L'Occidente ha visto la distruzione della Biblioteca di Alessandria: «Se il contenuto dei libri si accorda con il libro di Allah, noi possiamo farne a meno, dal momento che il libro di Allah è più che sufficiente. Se invece contengono qualcosa di difforme, non c'è alcun bisogno di conservarli. Procedi e bruciali» ordinò ai suoi uomini il califfo Omar nel 641 a.C. Ha visto le fiamme appiccate dai solerti inquisitori cattolici, che misero all'Indice il pensiero «eretico» di interi secoli. Ha visto i roghi nazisti dei libri degenerati: quelli di Maksim Gor'kij, Bertolt Brecht, Erich Maria Remarque, Sigmund Freud, Rosa Luxemburg, Stefan Zweig, i fratelli Mann, Theodor Adorno... Ha visto la censura dell'occhiuta polizia segreta di Stalin, che fece sparire i libri sgraditi e incenerì manoscritti nei sotterranei della Lubjanka. Ha visto la fatwa lanciata dall'imam Khomeini contro i Versi satanici dello scrittore anglo-indiano Salman Rushdie e i falò «al servizio di Allah» dei talebani. Ha visto le librerie e le biblioteche incendiate dai serbi in Kosovo, nell'ex Jugoslavia. E oggi, ancora, a volte, assiste ai rigurgiti incendiari dei neonazisti, dei fondamentalisti religiosi, degli anti-Darwiniani, degli anti-scientisti, degli ultra-ortodossi russi...

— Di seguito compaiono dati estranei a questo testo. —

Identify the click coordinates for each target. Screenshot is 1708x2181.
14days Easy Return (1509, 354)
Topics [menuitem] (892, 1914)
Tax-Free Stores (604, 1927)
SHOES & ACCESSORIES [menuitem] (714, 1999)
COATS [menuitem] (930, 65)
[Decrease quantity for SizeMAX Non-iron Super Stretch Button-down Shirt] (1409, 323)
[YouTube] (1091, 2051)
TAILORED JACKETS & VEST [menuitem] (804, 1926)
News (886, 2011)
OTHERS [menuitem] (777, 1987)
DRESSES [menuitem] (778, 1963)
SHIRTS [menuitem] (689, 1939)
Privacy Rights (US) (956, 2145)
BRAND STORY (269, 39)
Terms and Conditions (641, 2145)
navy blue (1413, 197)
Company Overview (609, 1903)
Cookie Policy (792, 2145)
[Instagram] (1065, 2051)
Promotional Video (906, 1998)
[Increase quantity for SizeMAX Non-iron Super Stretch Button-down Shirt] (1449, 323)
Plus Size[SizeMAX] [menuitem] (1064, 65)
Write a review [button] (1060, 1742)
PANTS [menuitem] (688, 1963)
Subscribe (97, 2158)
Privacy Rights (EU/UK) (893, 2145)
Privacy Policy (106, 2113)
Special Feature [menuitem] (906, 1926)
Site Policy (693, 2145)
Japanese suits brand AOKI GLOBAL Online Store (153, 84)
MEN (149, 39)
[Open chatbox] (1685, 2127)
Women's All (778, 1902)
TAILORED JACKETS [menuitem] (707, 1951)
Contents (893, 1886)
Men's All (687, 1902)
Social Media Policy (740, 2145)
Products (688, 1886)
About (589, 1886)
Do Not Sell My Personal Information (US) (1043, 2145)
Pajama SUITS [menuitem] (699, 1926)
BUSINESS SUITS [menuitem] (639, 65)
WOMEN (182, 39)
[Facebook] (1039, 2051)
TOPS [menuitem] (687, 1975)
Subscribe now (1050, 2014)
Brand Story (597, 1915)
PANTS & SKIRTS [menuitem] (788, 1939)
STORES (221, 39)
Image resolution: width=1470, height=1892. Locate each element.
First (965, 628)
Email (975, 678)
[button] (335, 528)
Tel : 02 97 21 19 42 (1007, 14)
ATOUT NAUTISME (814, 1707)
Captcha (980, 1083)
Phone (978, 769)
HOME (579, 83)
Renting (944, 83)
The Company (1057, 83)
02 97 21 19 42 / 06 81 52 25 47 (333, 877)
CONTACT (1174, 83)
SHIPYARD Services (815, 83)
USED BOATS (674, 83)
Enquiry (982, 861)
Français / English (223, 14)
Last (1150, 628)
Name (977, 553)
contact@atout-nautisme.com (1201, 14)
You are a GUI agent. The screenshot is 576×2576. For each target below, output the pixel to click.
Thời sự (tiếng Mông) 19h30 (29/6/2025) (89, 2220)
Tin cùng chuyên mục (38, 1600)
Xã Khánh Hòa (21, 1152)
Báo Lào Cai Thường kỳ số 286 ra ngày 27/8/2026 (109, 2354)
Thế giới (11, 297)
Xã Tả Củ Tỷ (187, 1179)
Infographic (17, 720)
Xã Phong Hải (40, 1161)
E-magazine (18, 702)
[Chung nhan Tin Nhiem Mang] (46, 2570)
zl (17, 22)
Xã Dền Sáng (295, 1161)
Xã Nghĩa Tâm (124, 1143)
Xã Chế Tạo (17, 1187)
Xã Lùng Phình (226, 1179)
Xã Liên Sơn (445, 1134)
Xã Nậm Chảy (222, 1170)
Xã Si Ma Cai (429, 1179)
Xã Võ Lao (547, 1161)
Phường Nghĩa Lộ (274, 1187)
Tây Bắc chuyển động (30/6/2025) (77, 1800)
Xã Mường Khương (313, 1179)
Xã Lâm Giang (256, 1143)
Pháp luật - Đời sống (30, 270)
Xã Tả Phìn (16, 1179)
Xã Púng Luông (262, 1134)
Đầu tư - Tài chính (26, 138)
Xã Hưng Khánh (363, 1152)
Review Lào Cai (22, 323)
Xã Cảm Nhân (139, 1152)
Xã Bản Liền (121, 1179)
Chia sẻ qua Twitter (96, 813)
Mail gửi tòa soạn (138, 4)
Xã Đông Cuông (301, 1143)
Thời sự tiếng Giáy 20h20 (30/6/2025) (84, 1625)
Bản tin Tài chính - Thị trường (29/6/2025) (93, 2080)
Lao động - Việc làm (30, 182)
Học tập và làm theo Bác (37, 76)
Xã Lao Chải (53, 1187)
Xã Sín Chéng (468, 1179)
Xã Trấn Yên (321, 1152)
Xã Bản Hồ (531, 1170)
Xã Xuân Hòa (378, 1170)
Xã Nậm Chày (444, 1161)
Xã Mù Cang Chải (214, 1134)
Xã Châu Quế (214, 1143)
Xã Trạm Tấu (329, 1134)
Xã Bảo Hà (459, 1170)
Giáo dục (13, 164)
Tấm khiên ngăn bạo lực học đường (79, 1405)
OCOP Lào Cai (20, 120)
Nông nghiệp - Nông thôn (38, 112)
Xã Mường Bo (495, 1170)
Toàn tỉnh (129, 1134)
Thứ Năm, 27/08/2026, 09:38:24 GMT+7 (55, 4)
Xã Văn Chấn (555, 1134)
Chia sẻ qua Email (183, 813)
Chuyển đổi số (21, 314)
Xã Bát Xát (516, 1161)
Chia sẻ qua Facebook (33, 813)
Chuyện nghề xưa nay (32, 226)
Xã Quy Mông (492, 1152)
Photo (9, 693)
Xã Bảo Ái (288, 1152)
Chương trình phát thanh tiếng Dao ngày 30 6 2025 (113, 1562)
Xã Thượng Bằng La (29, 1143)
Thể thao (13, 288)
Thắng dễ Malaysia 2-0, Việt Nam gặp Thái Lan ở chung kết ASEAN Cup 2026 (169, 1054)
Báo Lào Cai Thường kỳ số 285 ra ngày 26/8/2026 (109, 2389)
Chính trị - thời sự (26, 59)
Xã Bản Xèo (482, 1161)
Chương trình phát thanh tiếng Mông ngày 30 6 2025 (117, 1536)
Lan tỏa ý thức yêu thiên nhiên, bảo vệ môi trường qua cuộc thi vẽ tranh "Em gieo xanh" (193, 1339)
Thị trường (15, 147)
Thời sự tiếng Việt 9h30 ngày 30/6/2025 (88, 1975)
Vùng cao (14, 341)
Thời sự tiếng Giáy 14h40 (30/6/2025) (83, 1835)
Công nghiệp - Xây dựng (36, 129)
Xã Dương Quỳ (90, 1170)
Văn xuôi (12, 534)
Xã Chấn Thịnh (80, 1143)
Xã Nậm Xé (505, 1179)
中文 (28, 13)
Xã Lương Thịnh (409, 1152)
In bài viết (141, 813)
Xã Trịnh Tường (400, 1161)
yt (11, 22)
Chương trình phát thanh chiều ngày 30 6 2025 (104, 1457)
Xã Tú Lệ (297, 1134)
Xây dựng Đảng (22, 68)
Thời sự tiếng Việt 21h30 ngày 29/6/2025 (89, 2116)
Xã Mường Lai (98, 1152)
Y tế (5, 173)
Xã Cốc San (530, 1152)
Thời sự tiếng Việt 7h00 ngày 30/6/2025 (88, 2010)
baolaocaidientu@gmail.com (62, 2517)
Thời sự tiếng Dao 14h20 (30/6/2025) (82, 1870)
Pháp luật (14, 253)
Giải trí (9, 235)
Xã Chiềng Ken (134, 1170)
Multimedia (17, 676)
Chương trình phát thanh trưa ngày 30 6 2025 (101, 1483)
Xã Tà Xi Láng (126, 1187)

L'Occidente ha visto tutto questo. L'Occidente ha dentro di sé i virus delle peggiori malattie. Ma anche gli anticorpi per la guarigione. I manoscritti non bruciano, ha ricordato qualcuno, in un libro. Il Partenone dei libri di Marta Minujin - che nel 1983 aveva già eretto a Buenos Aires una babele di 20mila volumi proibiti dalla dittatura militare argentina - è sì il simbolo senza tempo resistito al passato e al presente e che, si spera, saprà misurarsi con il futuro. Ma è, soprattutto, inquietane e meraviglioso, il symbolon, il «segno di riconoscimento», dell'Europa che resiste alle fiamme appiccate dai suoi odiatori, e anche ai propri autolesionistici sensi di colpa.

A Kassel, nel centro del continente, si erge un tributo ai valori di una grande e fragile civiltà. La nostra.

Dobbiamo solo aver il coraggio di leggerlo.